Our Lady of Mount Carmel (2026)
One
History of the Carmelite Order
The Carmelite Order was born in the late 1100s on Mount Carmel in the Holy Land, where a group of hermits dedicated their lives to prayer, solitude, and devotion to the Blessed Virgin Mary. The Order began when a group of Western hermits, probably Crusaders, inspired by the prophet Elijah and devoted to the Virgin Mary, lived lives of prayer, silence, and penance near the spring of Elijah.
But after Saladin and the Muslim forces defeated the Crusader armies of the Kingdom of Jerusalem near the Horns of Hattin, west of the Sea of Galilee on July 4th, 1187, the Carmelite Order came under deadly threat. They were forced to flee, abandoning Mount Carmel and resettling in Europe. There, they encountered a new threat: misunderstanding and opposition from Church leaders who were struggling to understand the rise of the new mendicant religious orders like the Franciscans and the Dominicans, the Augustinians, as well as the Carmelites. The mendicant orders were begging religious orders, unlike the older monastic orders that were supported by their monasteries and lands.
So, the Carmelites were at risk of being dissolved altogether. Everything they loved was in peril: the future of the Order, and its spiritual treasure all hung in the balance.
Two
The Brown Scapular
What should you do when you are responsible for others, and you face a situation in which there seems to be no human solution? Maybe you’re the head of family or business or some organization, or a pastor at the head of a parish or bishop overseeing a diocese, and what has been entrusted to you is threatened on every side? What should you do?
Turn to Mary, Help of Christians and Refuge of Sinners, and consecrate it to her. That is what the Head of the Carmelite Order, St. Simon Stock, did. He turned to Mary with tears and faith, and he cried out to Mary for help! The Blessed Virgin Mary appeared to him, surrounded by angels, holding in her hands the brown scapular of the order, a simple, sleeveless garment worn over the shoulders. She said, “This will be for you and for all Carmelites the privilege: that he who dies in this will not suffer eternal fire.”
Through her intercession the Carmelite Order was saved, and it prospered, and the Universal Church has benefited from great saints like John of the Cross, Teresa of Avila, Therese of Lisieux, Elizabeth of the Trinity and many others!
Three
The Sabatine Privilege
Then in the early 1300s, Mary appeared to Pope John XXII with the message that all the faithful who wear a brown scapular while striving to live a life of faith and virtue, especially the virtue of chastity according to their state in life, and who pray the Rosary daily, will gain their purification from purgatory by her intercession on the Saturday after their death. This is known as the Sabatine or Saturday privilege. He then promulgated this spiritual benefit to the faithful in a Papal Bull in 1322.

▸ RECORD EXTRACTS:

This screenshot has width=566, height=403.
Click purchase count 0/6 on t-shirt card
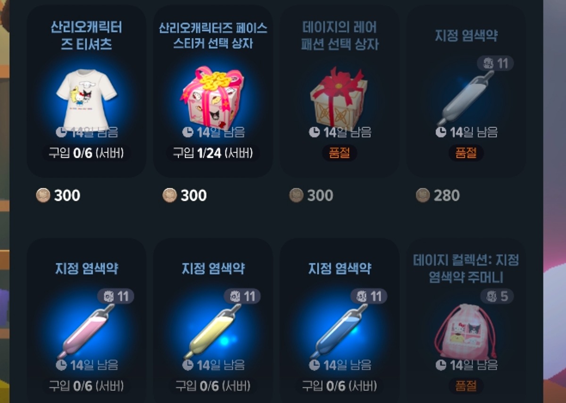pos(86,153)
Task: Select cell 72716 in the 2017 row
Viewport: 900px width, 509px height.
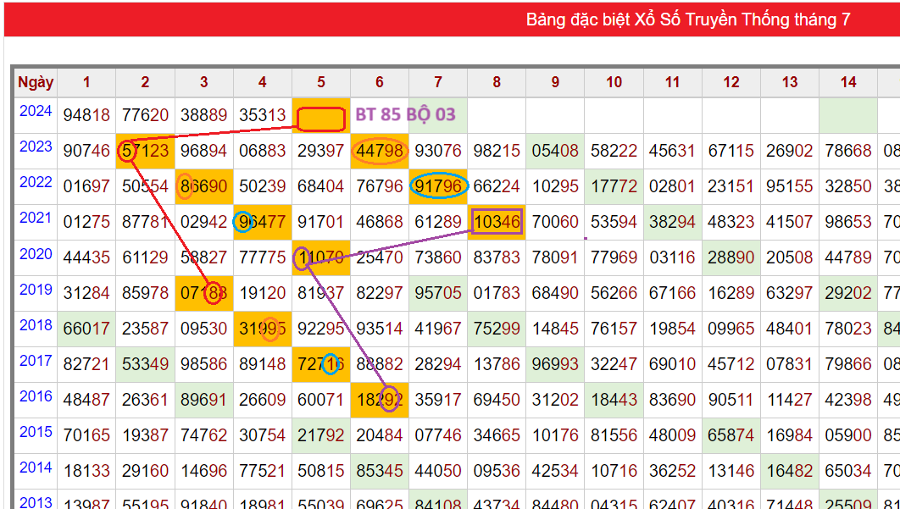Action: (321, 364)
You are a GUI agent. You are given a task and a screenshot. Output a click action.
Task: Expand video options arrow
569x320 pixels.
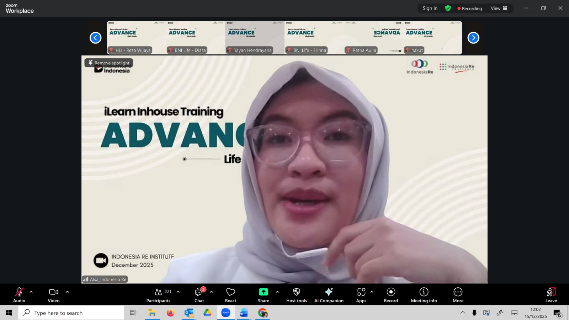(68, 292)
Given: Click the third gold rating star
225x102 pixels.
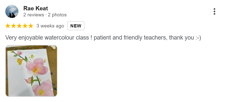Looking at the screenshot, I should click(19, 26).
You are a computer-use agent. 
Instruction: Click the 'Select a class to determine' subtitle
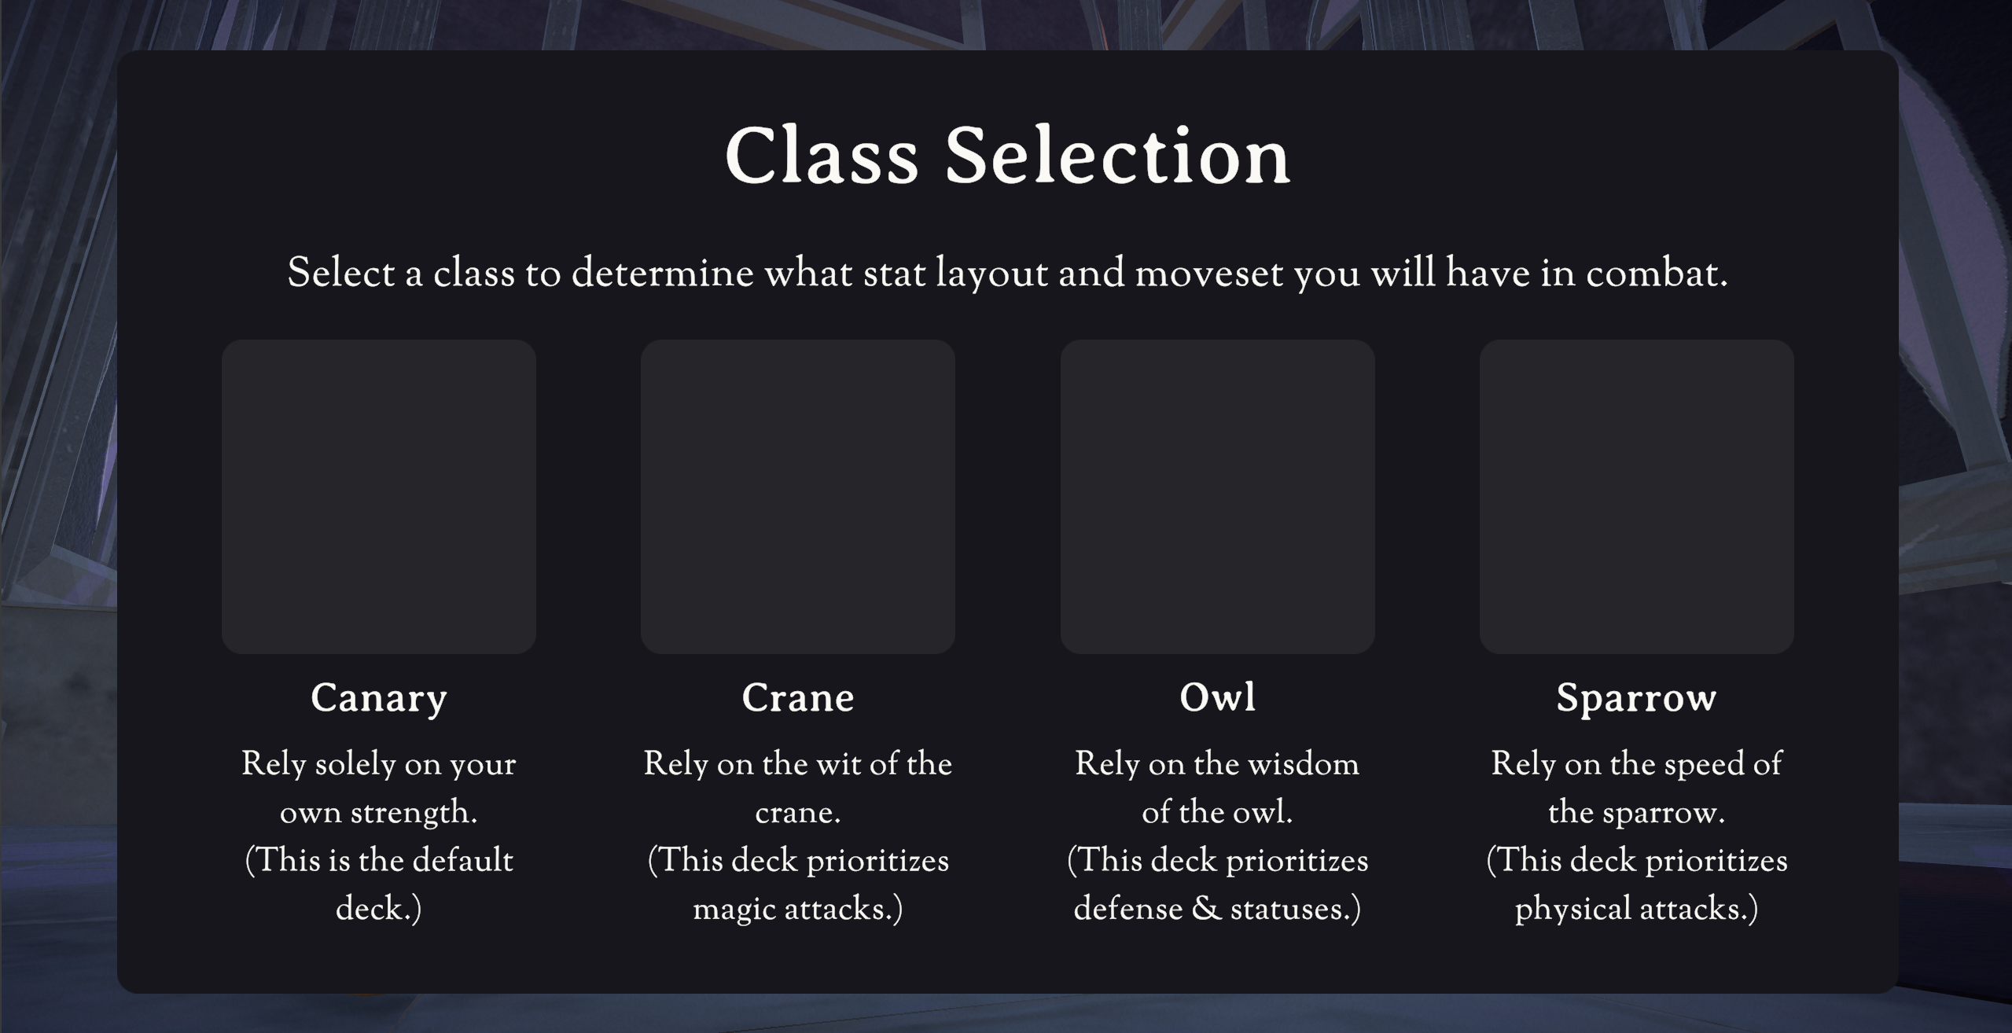(x=1007, y=274)
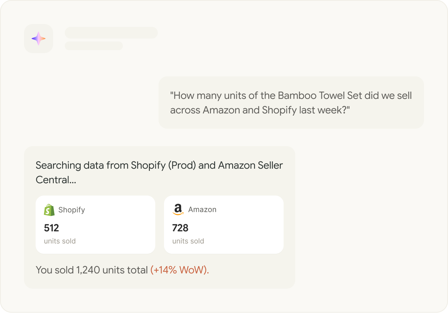Click the orange (+14% WoW) text
The height and width of the screenshot is (313, 448).
click(x=180, y=270)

▸ WHAT TO WORK ON:
a. Answer each question from the text on Our Lady of Mount Carmel, one per line:
(i) Who defeated the Crusader armies near the Horns of Hattin, and on what date?
(ii) What did the Blessed Virgin Mary hold in her hands when she appeared to St. Simon Stock?
(iii) In what year did Pope John XXII promulgate the Sabatine privilege in a Papal Bull?
b. Resume the text on Our Lady of Mount Carmel, starting after its last sentence.

▸ RESPONSES PER TASK:
a.
(i) Saladin and the Muslim forces, on July 4th, 1187.
(ii) The brown scapular of the order.
(iii) 1322.

b.
In the final moments when Mary appeared in Fatima on October 13th, 1917, after the Miracle of the Sun, the children saw several visions in the sky. Among them, they saw Our Lady of Mt. Carmel holding the Child Jesus, which was the final vision of that day. Sr. Lucia later confirmed that the brown Scapular and the Rosary are inseparable. The Rosary is the weapon for these times. The Scapular is the sign of consecration to Mary.
Four
Do Your Part
The Scapular or the Miraculous Medal are not lucky charms or reminders to God, “Hey God, I’m wearing this, so don’t forget to let me skip the purgatory line and go straight to Heaven.” That’s not how they work. They’re reminders to us, reminders that we have to do our part to get to heaven.
A simple process to make sure we do our part is to make three things a habit each day:
Daily meditation on the Word of God
With a concrete resolution
A brief examination of conscience
This is your part. If you do these things, you will change. You will grow in virtue. That’s what the Scapular and the Miraculous Medal are calling you to. But if you don’t do your part, then no sacramental can save you. Not even the Scapular.
Five
Consecrate it to Mary
Like Simon Stock, we all face things we can’t solve: a loved one who has fallen away from the faith, a chronic or terminal illness, an addiction. It might be some professional or organizational crisis. Regardless, we all face things that are beyond our control, beyond mere human solutions.
When we face these things, Jesus commanded, don’t worry. Instead, do what St. Simon Stock did: turn it over to Mary, consecrate it to Her, and let God and Our Lady solve what you can’t. Then be patient; that means wait with a joyful trust in them while they are working things out.
And every time you are tempted to take it out of their hands and back into your own by worry, say out loud to Mary, “I am all yours and this thing is yours.” Mother, you take care of it!